Some of my fondest childhood memories centre on trees. There was my tree fort in the pine tree, my swing on the maple tree, the shade I would play under the oak tree and the dove nest I would check on in the spruce trees.
Trees help my memories but trees also play an important role around our homes, communities and in the environment. They provide shelter for wildlife. Trees help to green urban areas creating a cooling effect on city streets. If properly placed trees can help reduce air conditioning costs but at the same time a windbreak of evergreens can reduce winter heating costs by up to 15%. Finally and most importantly trees recycle bad air (CO2) into breathable air (Oxygen) and I don’t know about you but I like to breath!
Before planting any tree you need to think about a few things. What purpose do you need it for? Creating shade, blocking out a neighbour, creating a windbreak, adding fall colour, creating a focal point, helping to attract birds to your yard, flowering or non flowering etc. Next you need to consider size? What is the maximize size at maturity my property can handle? Pay close attention to the proximity to your foundation as some trees can harm foundations later on (don’t plant it to close)? Do you want a deciduous or an evergreen? Finally and most importantly before selecting any tree determine your hardiness zone and sun exposure in the location you are planting.
The best time to plant a tree is early spring or early fall. This way the tree has time to establish its roots before the onset of hot summer weather or harsh winter winds (trees have a greater chance of dying due to summer drought than winter weather). The key to planting any tree is to minimize planting stress. When transporting reduce stress to trees by insuring bark isn’t bruised, roots are not compacted (falling off the truck) and that the trees foliage is properly wrapped before heading down the highway.
When preparing the hole for planting remove any grass or weeds from the planting site. Dig your hole twice the width of the root ball and 1 ½ times the depth. In areas of poor drainage I often dig my planting hole deeper allowing for an area of stones at the base to improve drainage.
Soil is key! Remove any and all poor soil from your planting hole and replace it with a good quality mixture of organic matter or triple mix. Mix in a handful of bone meal as this will help to reduce transplanting shock.

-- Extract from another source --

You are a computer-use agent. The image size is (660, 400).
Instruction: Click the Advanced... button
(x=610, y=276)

Add new soil to the base of your hole insuring that the rootball will be just above ground level when planting is completed. Gently place the rootball into the hole. Firmly fill soil around the sides of the rootball by packing the soil with your foot or hand. Create a water reservoir around the base of your tree by lipping the soil around the calliper of the tree. To insure your tree will remain straight stake on both sides opposite to prevailing wind direction. Finally apply a thick layer of mulch around the base.

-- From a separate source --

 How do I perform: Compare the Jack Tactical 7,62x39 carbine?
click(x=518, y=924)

Most importantly trees need water and water often after planting. My biggest pet peeve is when I see newly planted trees left to die especially boulevard trees in new residential areas. Sandy soil may require watering twice a week for up to four hours at a time with your hose set on a trickle of a flow. Water is essential for the first 3 months, thereafter frequency can be reduce and in following seasons mother natures grace of moisture (rain) will be sufficient.
Trees the best investment for your home, your community and everyone’s future health!!
Fab Five Native Trees:
Red Maple (Acer rubrum) Green leaves during the growing season with brilliant red fall foliage. Average height 15m, will grow in compacted soils, sun to partial shade light requirements.
Serviceberry (Amelanchier laevis) A native for all season interest with white spring flowers, red fall foliage and red berries for winter interest and to attract birds. Average height 2 to 10m, being salt tolerant serviceberry can be planted close to roads, sun to partial shade light requirements. Fruit is edible.
American Hornbeam (Carpinus caroliniana) Also know as ironwood for it’s extreme hardness of wood. Hornbeam is the perfect small tree for the wetland garden as it enjoys moist locations. Mature height 4 to 9m. Attracts birds, butterflies and squirrels. Will grow in clay base soils.
White Spruce (Picea Glauca) A common native evergreen that provides excellent shelter and privacy. Drought and Salt Tolerant. Mature height of 20 to 30m. Small needles are blue green in colour. Sun to part sun.
Canadian Hemlock (Tsuga Canadensis) An evergreen that enjoys shade. Canadian Hemlock is a slow growing evergreen that grows well in moist locations. Mature height of 6 to 30m. Partial sun to shade.